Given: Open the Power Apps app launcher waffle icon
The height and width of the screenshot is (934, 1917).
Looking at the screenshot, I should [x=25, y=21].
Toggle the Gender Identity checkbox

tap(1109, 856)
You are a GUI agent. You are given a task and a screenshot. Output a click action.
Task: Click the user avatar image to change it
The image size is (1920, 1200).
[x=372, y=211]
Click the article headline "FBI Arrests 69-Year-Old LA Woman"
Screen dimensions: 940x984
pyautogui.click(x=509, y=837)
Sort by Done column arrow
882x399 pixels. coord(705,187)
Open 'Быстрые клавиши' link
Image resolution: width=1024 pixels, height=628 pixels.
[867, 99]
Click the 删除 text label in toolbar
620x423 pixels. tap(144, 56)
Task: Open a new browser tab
□ □ □ □
Task goal:
Copy all of the rows above, line for line, with no change to any character.

Exercise answer:
Given: Open the Power Apps app launcher waffle icon
The height and width of the screenshot is (934, 1917).
Looking at the screenshot, I should [x=25, y=21].
Toggle the Gender Identity checkbox

tap(1109, 856)
You are a GUI agent. You are given a task and a screenshot. Output a click action.
Task: Click the user avatar image to change it
The image size is (1920, 1200).
[x=372, y=211]
Click the article headline "FBI Arrests 69-Year-Old LA Woman"
Screen dimensions: 940x984
pyautogui.click(x=509, y=837)
Sort by Done column arrow
882x399 pixels. coord(705,187)
Open 'Быстрые клавиши' link
Image resolution: width=1024 pixels, height=628 pixels.
[867, 99]
Click the 删除 text label in toolbar
620x423 pixels. tap(144, 56)
Task: Open a new browser tab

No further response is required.